Das Bildungsdepartement hat einen Rekurs abgewiesen gegen eine Verfügung des Schulrates St.Margrethen, mit der einer Schülerin das Tragen des Kopftuchs im Unterricht untersagt worden war. Die Erwägungen sind im Internet publiziert. Der Rekursentscheid kann beim Verwaltungsgericht angefochten werden.

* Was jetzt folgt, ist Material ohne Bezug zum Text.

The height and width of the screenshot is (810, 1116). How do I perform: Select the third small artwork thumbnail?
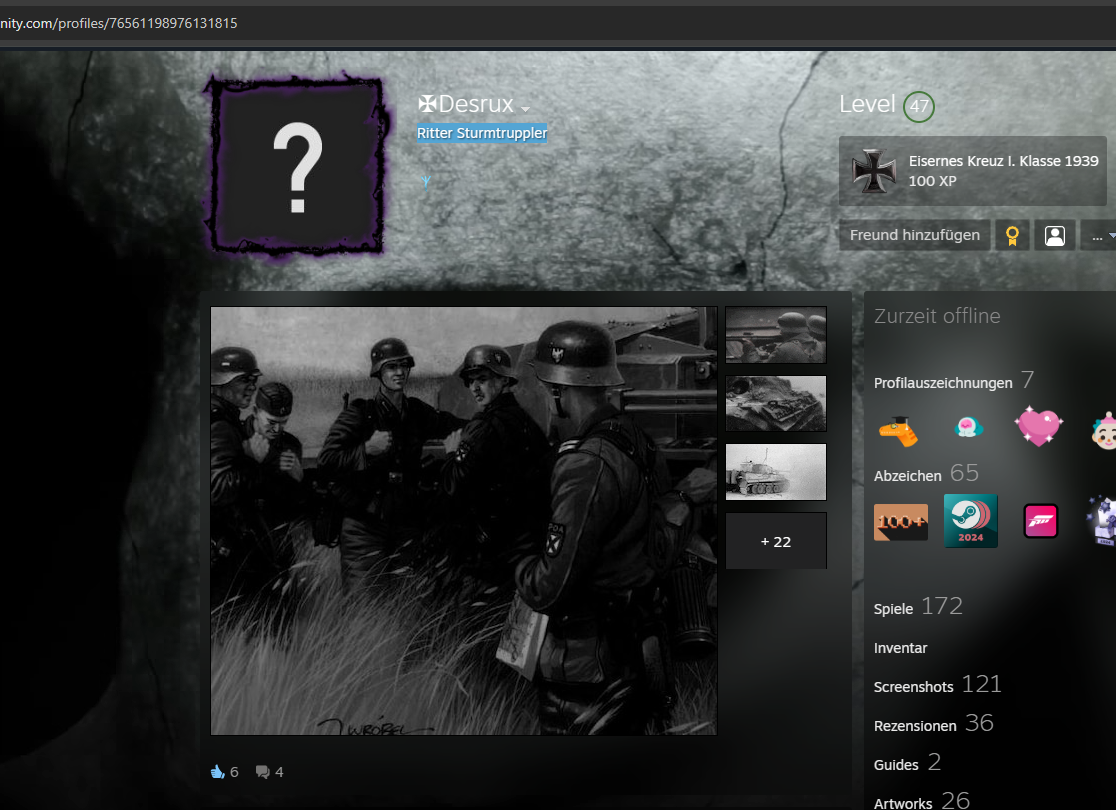pyautogui.click(x=775, y=472)
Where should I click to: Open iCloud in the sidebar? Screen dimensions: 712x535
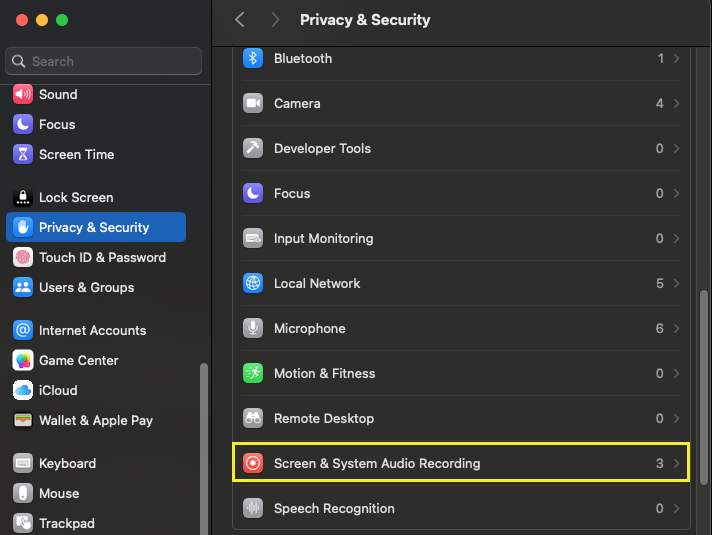[58, 391]
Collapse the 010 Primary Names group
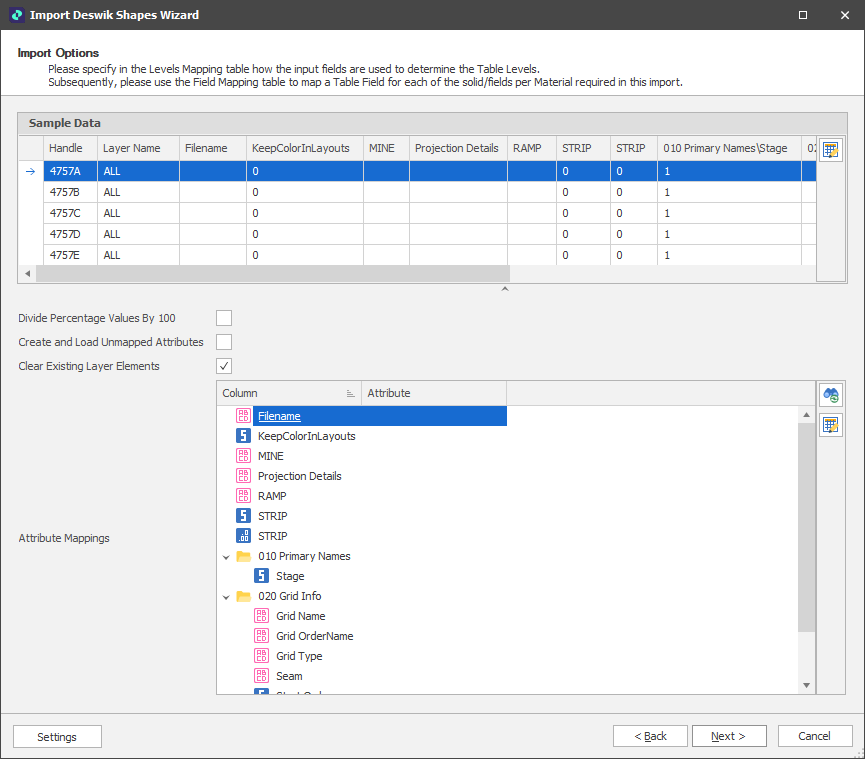Image resolution: width=867 pixels, height=759 pixels. tap(227, 556)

Die Schulordnung St.Margrethen enthält ein allgemeines Kopfbedeckungsverbot im Schulunterricht. Im Rekursverfahren war insbesondere zu beurteilen, ob sich dieses Verbot im konkreten Fall mit dem Grundrecht der Religionsfreiheit verträgt.

 

Im konkreten Fall zulässig

 

Das Bildungsdepartement ist zum Schluss gekommen, dass die Gemeinde St.Margrethen das Kopfbedeckungsverbot im konkreten Fall durchsetzen darf. Aus folgenden Gründen:

Die Schulgemeinde St.Margrethen ist von Verfassungs wegen zur Rechtsetzung befugt. In der Schulordnung hat sie gemäss St.Galler Volksschulgesetz Rechte und Pflichten der Schülerinnen und Schüler zu regeln. Die Schulordnung untersteht dem fakultativen Referendum. Mit der Schulordnung können somit grundsätzlich auch Grundrechte eingeschränkt werden.

 

Die Volksschule hat Verfassungsrang und ist für alle Kinder obligatorisch. Es besteht ein starkes öffentliches Interesse an einem geordneten, ungestörten Schulbetrieb. Dazu kann auch ein allgemeines Kopfbedeckungsverbot beitragen. Im öffentlichen Raum «Schule» wird Eltern und Kindern mehr Kompromissbereitschaft betreffend private Rechtspositionen abverlangt als im öffentlichen Raum «Strasse».

 

Das Kopftuch untersteht der Religionsfreiheit. Daher ist in jedem Einzelfall zu prüfen, ob das öffentliche Interesse am Nichttragen oder das private Interesse am Tragen mehr Gewicht hat. Im vorliegenden Fall ging die Interessenabwägung zuungunsten der Familie aus. Dies auch deshalb, weil die Symbolik des Kopftuchs sich nicht ausschliesslich mit dem religiösen Bezug deckt und auch rechtsstaatlich problematische Aspekte aufweist. In diesem Zusammenhang bekunden die Eltern eine fundamentalistische Gesinnung und stellen ihr Religions- und Rechtsverständnis erklärtermassen über die Schweizer Rechtsordnung. Ausserdem bestehen Anzeichen, dass ihre Tochter das Kopftuch nicht aus voller eigener Überzeugung trägt. Damit ist die Glaubwürdigkeit der Berufung auf die Religionsfreiheit in Frage gestellt.

 

Verwaltungsgericht ist Beschwerdeinstanz

 

Der Rekursentscheid kann mit Beschwerde beim Verwaltungsgericht angefochten werden. Bis zur Rechtskraft kann das Mädchen das Kopftuch im Unterricht weiterhin tragen, da ihm dies vom Präsidenten des Verwaltungsgerichts vorsorglich erlaubt worden war und das Bildungsdepartement auf den Entzug der aufschiebenden Wirkung einer Beschwerde beim Verwaltungsgericht verzichtet hat.